In Britain, Prime Minister Boris Johnson met Tuesday with fan representatives and leaders of the Premier League. Later, his office pledged to do whatever it took to stop the multibillion-dollar competition from proceeding, vowing that nothing was off the table.
“We are exploring a range of options, including legislative ones,” said Max Blain, Johnson’s spokesman.
Later in the day, hundreds of fans protesting the Super League marched on Chelsea’s stadium before its game with Brighton, a day after Liverpool fans had surrounded the team’s bus as it arrived for a game at Leeds United.
After that game, Liverpool’s coach and his players revealed that they had not been consulted about the plans, and at least one said he wanted no part of it. “I don’t like it, and hopefully it doesn’t happen,” the club veteran James Milner said.
On Tuesday, several of his teammates tweeted that sentiment simultaneously, making clear that the players were collectively opposed to Liverpool’s decision to sign on.
Chelsea, like some of the other founding clubs, had been taken aback by the strength of opposition to the proposals from its fans and the wider British public. The strength of feeling led to the team’s change of heart, according to the person with knowledge of the club’s plans.
The Guardian newspaper reported the team was forced to pull out after a revolt by players concerned they would not be able to participate for their national teams in global events like the World Cup or regional tournaments like this summer’s European Championship and the Copa América in South America.
Those threats had come from UEFA, which oversees soccer in Europe, and FIFA, the sport’s global governing body.
FIFA had warned clubs in January that it would bar them and their players from international competitions if they pressed ahead with plans for a new league, and the organization’s president, Gianni Infantino, seemed to renew that threat — without repeating it — in an address to European soccer officials on Tuesday.
“If some elect to go their own way then they must live with the consequences of their choice, they are responsible for their choice,” Infantino said in a speech in Montreux, Switzerland. “Concretely this means, either you are in, or you are out. You cannot be half in and half out. This has to be absolutely clear.”
The threat, if FIFA was to follow through, carried weight. The 12 Super League clubs employ many of the world’s top players, including the cores of the national teams of Brazil, Argentina, England, Italy, Spain France and even the United States.
Privately some of the clubs involved in the project were expressing frustration about how it had been rolled out since Sunday.
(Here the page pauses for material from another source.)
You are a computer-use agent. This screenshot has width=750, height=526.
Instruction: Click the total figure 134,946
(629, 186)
A statement to announce a league that its backers said would “open a new chapter for European football” came late on Sunday as much of Europe slept.
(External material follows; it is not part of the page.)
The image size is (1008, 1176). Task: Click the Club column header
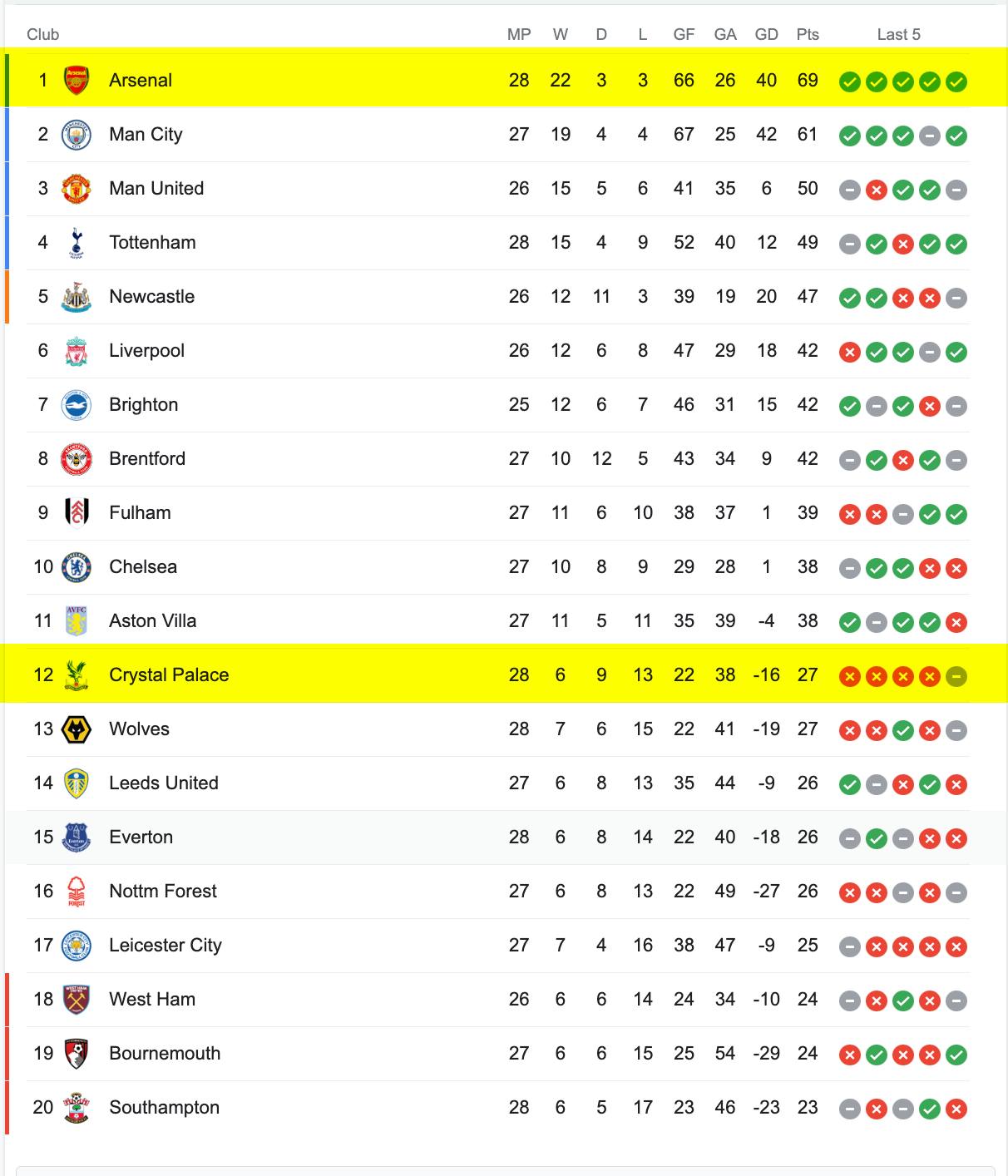coord(42,35)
But after the teams involved made almost no public comments, Pérez, the Real Madrid president, became the only executive involved in the scheme to defend it publicly when he appeared alone on a chat show that was broadcast at midnight Monday in Spain.
Pérez, one of the leading proponents of a superleague for years, insisted the project would benefit all of soccer, which he said was at risk of economic collapse because of the coronavirus pandemic. He did not address why so many of the clubs that have signed up to the new league had been so badly mismanaged before the pandemic struck, or make a persuasive case for how funneling even more billions of dollars in television and sponsorship revenue to a handful of top clubs would save the leagues and teams that were to be left out.
“Whenever there is a change, there are always people who oppose it,” Pérez said then. “We are doing this to save football at this critical moment.”